Standardizing Diagnosis and “Management of Acute Myocarditis Progress:Through End of 2024
Acute Myocarditis
Is a condition that can present as chest pain, heart rhythm issues, or heart failure symptoms. The American College of Cardiology’s new recommendations outline a four-step care pathway: recognizing the condition, triaging the patient, obtaining diagnostic tests, and providing appropriate therapies with long-term follow-up. The guidelines emphasize the evolving role of imaging, biomarkers, and genetics in diagnosis, while highlighting the need for further research into various aspects of myocarditis, including its social determinants and treatment strategies.
Top 10 Key Takeaway Points
1.
Clinicians need to be aware of the 3 classic presentations of myocarditis: chest pain, heart failure (HF)/shock, and/or symptoms related to arrhythmia (eg, presyncope or syncope). In a young person, the history of an antecedent viral infection, or other risk factors that define stage A at-risk for myocarditis, followed by any of these cardiovascular symptoms should raise the suspicion of this diagnosis.
2.
High-sensitivity cardiac troponin (hs-cTn) is a common diagnostic test in patients with suspected myocarditis; however, some patients with myocarditis will not have an elevated hs-cTn. Further research is needed to determine whether a normal level below the limits of detection of current fifth-generation assays can serve as an effective rule-out strategy for this diagnosis, and the prognostic utility of serial measurements.
3.
Cardiac magnetic resonance (CMR) imaging and endomyocardial biopsy (EMB) are considered pivotal tests in the diagnosis of myocarditis. The former often allows the noninvasive diagnosis of stage B or symptomatic myocarditis. When CMR is performed, the diagnosis of myocarditis is based on detection of abnormalities in both T1 and T2 imaging; however, in patients with certain presentations—typically those with reduced ventricular function, deranged hemodynamics/symptomatic HF, or electrical instability—an EMB is warranted to diagnose specific conditions that require etiology-directed therapies, including immunosuppressive agents.
4.
A novel 4-stage classification of myocarditis is proposed.
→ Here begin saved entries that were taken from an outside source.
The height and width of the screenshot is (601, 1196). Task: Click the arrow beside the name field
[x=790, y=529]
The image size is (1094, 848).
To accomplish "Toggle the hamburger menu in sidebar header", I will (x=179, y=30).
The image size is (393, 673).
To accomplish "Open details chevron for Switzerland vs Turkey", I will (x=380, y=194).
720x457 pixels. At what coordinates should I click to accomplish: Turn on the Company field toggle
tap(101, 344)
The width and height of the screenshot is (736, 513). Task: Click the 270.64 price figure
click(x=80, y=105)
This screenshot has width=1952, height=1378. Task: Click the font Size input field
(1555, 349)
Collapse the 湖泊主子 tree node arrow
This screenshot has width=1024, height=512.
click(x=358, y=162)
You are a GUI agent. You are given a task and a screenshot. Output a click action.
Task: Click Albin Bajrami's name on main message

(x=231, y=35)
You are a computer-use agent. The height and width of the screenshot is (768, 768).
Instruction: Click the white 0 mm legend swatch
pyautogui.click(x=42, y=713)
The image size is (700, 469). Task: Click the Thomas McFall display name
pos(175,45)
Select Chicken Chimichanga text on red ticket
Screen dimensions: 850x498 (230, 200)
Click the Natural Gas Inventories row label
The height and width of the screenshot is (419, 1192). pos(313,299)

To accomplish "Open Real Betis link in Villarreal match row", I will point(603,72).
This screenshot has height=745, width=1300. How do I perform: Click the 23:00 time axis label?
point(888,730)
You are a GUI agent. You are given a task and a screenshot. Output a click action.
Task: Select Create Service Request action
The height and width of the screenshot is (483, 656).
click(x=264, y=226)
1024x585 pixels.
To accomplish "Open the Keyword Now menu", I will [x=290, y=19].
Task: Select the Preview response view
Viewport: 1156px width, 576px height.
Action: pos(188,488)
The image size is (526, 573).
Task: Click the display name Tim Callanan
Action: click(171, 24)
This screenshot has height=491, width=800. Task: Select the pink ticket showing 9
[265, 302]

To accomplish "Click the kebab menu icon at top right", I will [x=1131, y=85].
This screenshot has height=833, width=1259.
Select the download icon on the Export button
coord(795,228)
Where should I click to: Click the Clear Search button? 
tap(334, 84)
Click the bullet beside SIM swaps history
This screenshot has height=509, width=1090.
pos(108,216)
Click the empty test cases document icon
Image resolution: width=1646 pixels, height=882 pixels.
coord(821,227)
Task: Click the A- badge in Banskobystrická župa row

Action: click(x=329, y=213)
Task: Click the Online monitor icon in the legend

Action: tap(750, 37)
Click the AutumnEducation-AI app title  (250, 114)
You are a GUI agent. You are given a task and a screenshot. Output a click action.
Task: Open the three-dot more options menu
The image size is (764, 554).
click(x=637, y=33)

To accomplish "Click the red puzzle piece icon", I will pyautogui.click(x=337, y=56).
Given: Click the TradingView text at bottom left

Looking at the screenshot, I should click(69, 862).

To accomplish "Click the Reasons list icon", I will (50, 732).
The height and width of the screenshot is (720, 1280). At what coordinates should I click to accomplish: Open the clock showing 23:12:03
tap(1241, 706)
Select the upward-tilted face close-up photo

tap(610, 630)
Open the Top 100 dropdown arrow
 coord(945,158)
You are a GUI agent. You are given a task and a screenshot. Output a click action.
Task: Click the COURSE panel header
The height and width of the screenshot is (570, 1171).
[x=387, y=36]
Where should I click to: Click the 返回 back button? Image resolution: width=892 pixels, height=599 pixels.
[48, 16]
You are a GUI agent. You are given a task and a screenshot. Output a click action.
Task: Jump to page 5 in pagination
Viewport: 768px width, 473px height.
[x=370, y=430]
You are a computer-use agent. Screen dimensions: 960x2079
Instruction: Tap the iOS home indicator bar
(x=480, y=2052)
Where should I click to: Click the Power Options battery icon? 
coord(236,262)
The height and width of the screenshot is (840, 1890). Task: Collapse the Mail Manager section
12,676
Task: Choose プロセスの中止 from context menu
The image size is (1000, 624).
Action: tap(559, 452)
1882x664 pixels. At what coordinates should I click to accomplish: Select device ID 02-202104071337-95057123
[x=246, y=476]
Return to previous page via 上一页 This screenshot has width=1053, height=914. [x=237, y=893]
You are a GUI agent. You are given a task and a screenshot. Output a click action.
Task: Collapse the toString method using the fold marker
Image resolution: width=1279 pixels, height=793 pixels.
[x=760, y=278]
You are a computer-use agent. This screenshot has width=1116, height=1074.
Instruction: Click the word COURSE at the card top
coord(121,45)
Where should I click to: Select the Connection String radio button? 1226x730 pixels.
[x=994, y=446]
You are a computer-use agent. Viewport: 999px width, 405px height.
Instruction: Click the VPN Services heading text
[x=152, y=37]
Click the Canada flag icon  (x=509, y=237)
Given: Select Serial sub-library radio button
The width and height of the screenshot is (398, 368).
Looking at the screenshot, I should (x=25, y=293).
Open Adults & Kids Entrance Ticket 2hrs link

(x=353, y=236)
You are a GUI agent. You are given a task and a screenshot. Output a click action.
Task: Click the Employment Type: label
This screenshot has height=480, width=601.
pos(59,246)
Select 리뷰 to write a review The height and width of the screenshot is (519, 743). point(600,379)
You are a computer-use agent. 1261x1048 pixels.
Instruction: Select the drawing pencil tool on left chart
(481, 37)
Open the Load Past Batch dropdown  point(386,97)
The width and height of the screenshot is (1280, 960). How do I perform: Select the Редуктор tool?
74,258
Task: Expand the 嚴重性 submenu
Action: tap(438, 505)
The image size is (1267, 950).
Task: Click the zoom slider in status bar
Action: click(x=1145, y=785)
Stage A refers to those having or exposed to risk factors; stage B to those asymptomatic but with evidence of myocardial inflammation; stage C to those with symptomatic myocarditis; and stage D to those with advanced myocarditis (hemodynamic or electrical instability requiring intervention).
5.
Research is needed to define the trajectories of the 4 stages of myocarditis, including their risk of progression to chronic HF. Other key unanswered questions include the rate of progression from stage A to higher stages; how commonly stage B myocarditis occurs either during the development or resolution of myocarditis; what explains the variable rates of progression and improvement among patients; and when does stage D become irreversible?
6.
Risk stratification in patients with symptomatic myocarditis guides the decision whether to refer to an advanced HF center with a multidisciplinary myocarditis team. There should be a low threshold to transfer patients with high-risk features, such as severely reduced ventricular function, symptomatic HF, hemodynamic instability, or electrical instability (either ventricular arrhythmias or heart block).
7.
The follow-up of patients with myocarditis does not end after 2 to 3 weeks, even with resolution of symptoms. Two cardiac imaging studies are advised during follow-up. At an early interval after diagnosis (eg, 2-4 weeks), a repeat echocardiogram allows detection of new or progressive deterioration of left ventricular function suggestive of a diagnosis of giant cell myocarditis (GCM). A second follow-up imaging study, either a repeat echocardiogram (low-risk stage C myocarditis) or a CMR (if > low-risk stage C myocarditis or if stage D myocarditis), is advised at 6 months. Advocacy for insurance coverage of these tests is needed.
8.
Given the increasing recognition of genetic predisposition to myocarditis, genetic counseling and testing is advised for all consenting patients. Discovery of a pathogenic variant should be followed by cascade screening of family members, thereby affording undiagnosed relatives the opportunity for clinical surveillance and, when appropriate, guideline-directed management and therapy.
9.
Safety for return to strenuous physical activity is guided by a follow-up CMR, 24-hour monitoring for arrhythmia, and exercise testing, typically at 6 months after diagnosis. In some athletes, these assessments can be made as early as 3 months after the initial episode of myocarditis for consideration of return to competitive sports.
10.
Further research on a wide range of factors is needed. These include how social determinants of health impact the development and progression of myocarditis; a need for international registries with diverse stakeholder involvement; improved phenotyping by novel biomarkers, imaging strategies, and refined pathological interpretation of EMB specimens, including the role of viral polymerase chain reaction (PCR) testing; the benefits of immunosuppression in lymphocytic myocarditis assessed in large prospective randomized clinical trials; whether unloading of the left ventricle for those on extracorporeal membrane oxygenation (ECMO) improves outcomes; and a greater understanding of the psychological burden on patients and caregivers following an episode of myocarditis.